Souvenir de l’exposition des gravures d’Aleksandr Kalugin à la Galerie Contraste en 1990
Une manifestation organisée à la parution de sa gravure
Razbudil-Le réveil (Voir ci-dessous)


C’était il y a 30 ans, la dernière semaine de l’année 1989. La pérestroïka initiée en 1985 par monsieur Gorbatchev approche de son dénouement qui, dès l’été 1991, verra l’éclatement de l’URSS. Avec mon fils Mirko (9 ans à l’époque), je m’étais rendu à Moscou à la rencontre d’Aleksandr Kalugin, afin de récupérer le tirage de la gravure Razbudil-Le réveil que je lui avais commandée pour l’édition 1990 de l’abonnement d’estampes Artistes Européens. À chaque parution de cet abonnement, j’organisais une exposition des œuvres de l’artiste invité. J’étais donc aussi là pour choisir et transporter une cinquantaine de gravures d’Aleksandr destinées à être exposées à la Galerie Contraste.

Pour se rendre en URSS, il était de règle de voyager en groupe et d’être encadré par des officiels. C’est donc en bonne compagnie que nous sommes arrivés à l’hôtel qui nous était réservé. Dès le lendemain, Jacques Barberis, qui était à la maison en URSS, nous a rejoint. Nous avons pris nos distances avec le groupe et avons visité la ville au gré des initiatives inspirées de Jacques, notre mentor personnel. Il nous a fait vivre une semaine truffée de bonnes surprises. Outre la rencontre avec Tamara et Aleksandr Kalugin, parmi de nombreux très bons souvenirs, je retiens notre passage aux bains Sandouny qui n’avaient pas encore subi les “bienfaits” de la privatisation. En très bonne compagnie, nous y avons passé quelques inoubliables heures dans une saine ambiance crépusculaire.

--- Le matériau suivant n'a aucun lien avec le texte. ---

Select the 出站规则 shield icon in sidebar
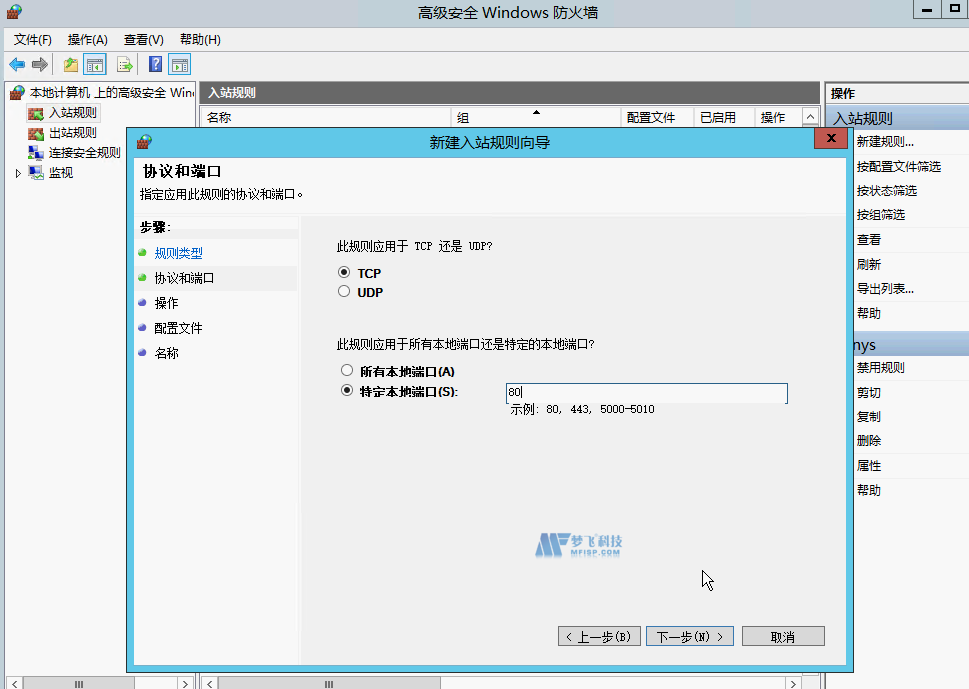Viewport: 969px width, 689px height. click(x=34, y=132)
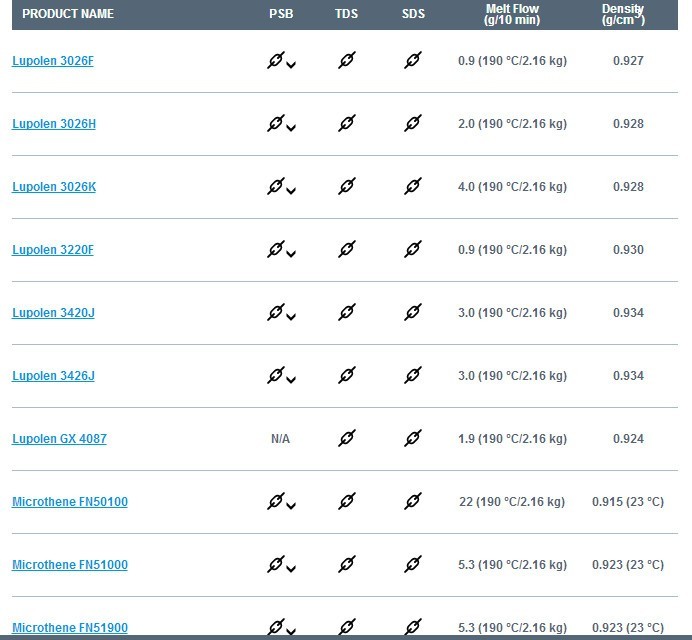The width and height of the screenshot is (692, 640).
Task: Open SDS link icon for Lupolen 3026F
Action: [x=413, y=60]
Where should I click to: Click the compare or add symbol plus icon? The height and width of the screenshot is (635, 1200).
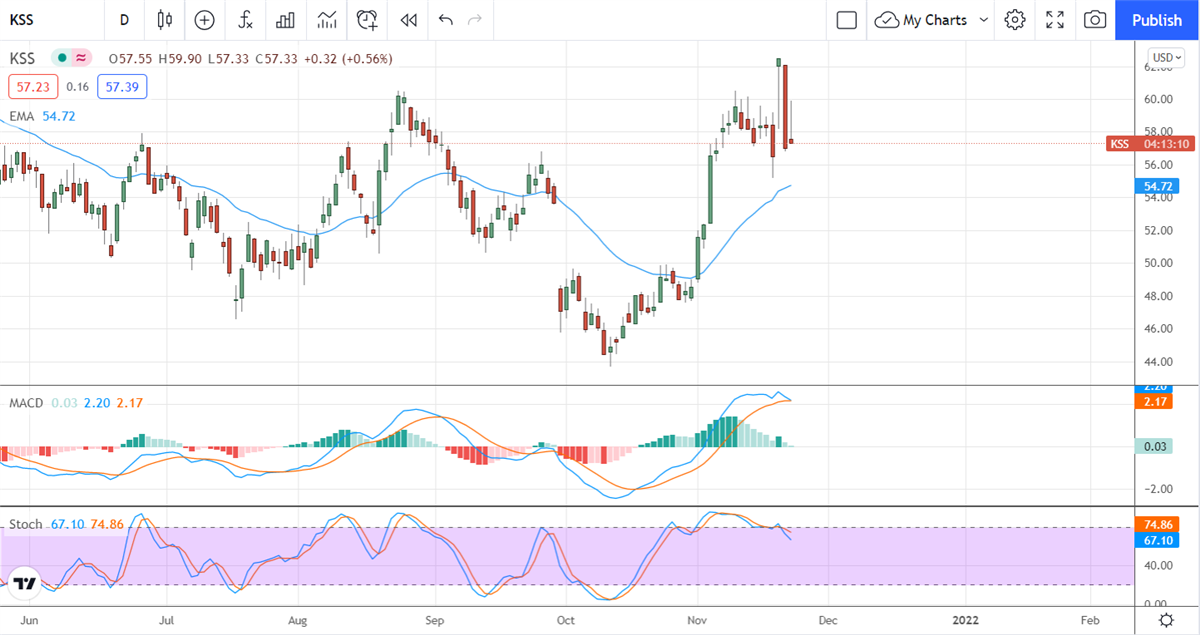(x=204, y=20)
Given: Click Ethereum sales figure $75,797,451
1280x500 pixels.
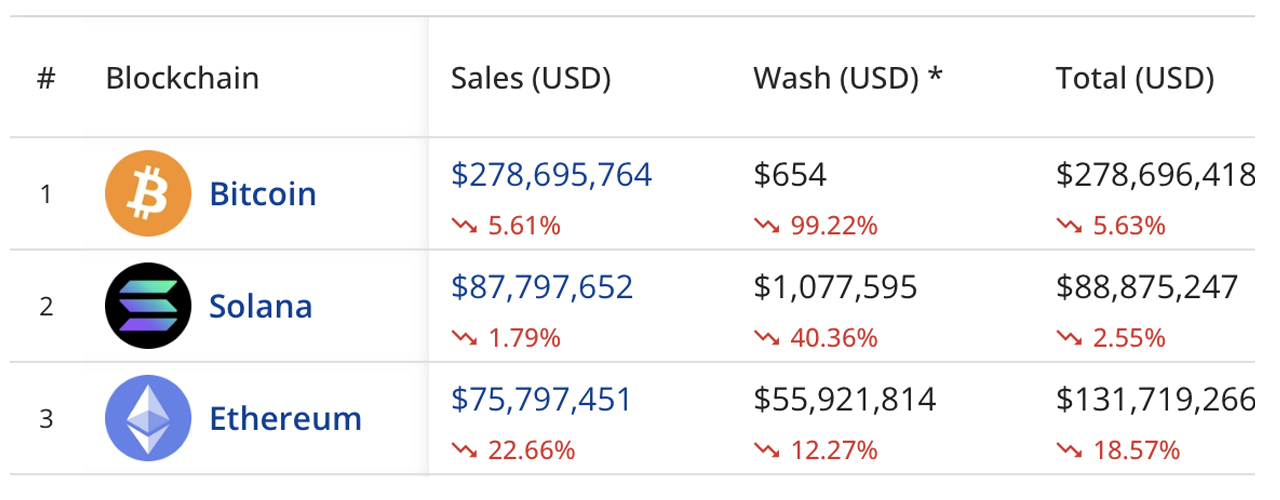Looking at the screenshot, I should click(x=541, y=399).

Au moment du départ, le 31 décembre 1989, en vue du transport en bus jusqu’à l’aéroport de Cheremetievo, nous avons retrouvé notre groupe et le guide officiel dans le hall de l’hôtel. Aleksandr, Jacques et moi étions inquiets car je m’apprêtais à sortir toutes les œuvres d’Aleksandr clandestinement. Si je me faisais pincer au passage de la douane, les répercussions auraient été dramatiques pour Aleksandr, qui, pour ses créations satiriques, avait subi de longs séjours en clinique psychiatrique en 1974, en 1982 et en 1988. J’avais acheté de nombreux posters d’expositions d’un format de plus ou moins 70×100 cm, destinés à dissimuler les estampes. Le groupe était constitué d’une vingtaine de personnes. Nous avions préparé autant de rouleaux. Les deux-tiers étaient faits de gravures enveloppées dans 2 ou 3 affiches enroulées, et le tiers restant n’était constitué que de posters. J’ai expliqué la situation à ces compagnons de voyage parfaitement inconnus, et je leur ai proposé de prendre chacun un rouleau, le temps de passer la douane. Ils ont tous accepté de le faire. Avais-je été particulièrement éloquent ou était-ce la présence d’un enfant en ma compagnie qui les a convaincus? Cette confiance reste un mystère pour moi.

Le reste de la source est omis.